A year ago, Dan, you and Tom Eliot finally got me to sit down and read Hamlet again. You’d been referring to this play repeatedly for years, each time making me realize how hazy my college memory was getting, but when I started trying to make sense of The Waste Land it became a more pressing necessity to give myself a refresher course. So I bought and immersed myself into the Arden Shakespeare’s annotations of Hamlet, which in turn sparked an even great eagerness to try to do something similar with Eliot’s masterwork. And I did the same thing with The Tempest, which is also heavily alluded to in The Waste Land.

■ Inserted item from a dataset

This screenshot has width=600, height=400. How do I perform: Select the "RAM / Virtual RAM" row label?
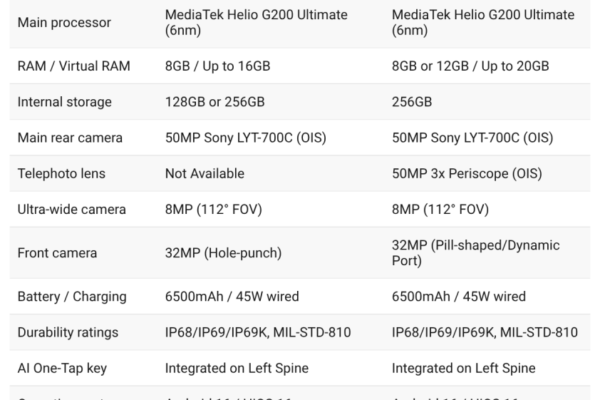pos(73,66)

I haven’t reread any other of Tom’s Bard references yet, although there are a couple on the list: Antony and Cleopatra, Coriolanus and, yes, Cymbeline. I guess I’d better get started reading again.
ReplyDeleteSo far, my knowledge of Cymbeline is limited to this: In the second section of TWL called “A Game of Chess,” Cleopatra’s chambers are described in detail, and some of the description follows terms used by Iachimo in describing Imogene’s bedroom to her husband —“Where I confess I slept not,” he says, but he seems to know a lot about what the ceilings look like. He describes two tapestries in particular, one of Cleopatra meeting Antony and the other of Acteon watching Diana bathing. I learned of this Cymbeline tie primarily by a hint from Eliot’s own notes, but I confess I have no idea why Iachimo would be compelled to tell the husband all this. Again, time to get reading.
The tapestry allusions are big in TWL, and indeed the whole poem is an extended tapestry itself, but there is one in particular that you will find interesting: an oblique reference to the tapestry behind which Ferdinand and Miranda are playing chess.
I’m not sure how this will relate to your Roma heroine or Pink Floyd’s More song, or for that matter what it has to do with Joey’s idea about musical effectiveness (isn’t that where this all started?), but I’ll read the play and report back. I do know so far that Cymbeline is a king - maybe your Roma girl could be named after his daughter Imogene?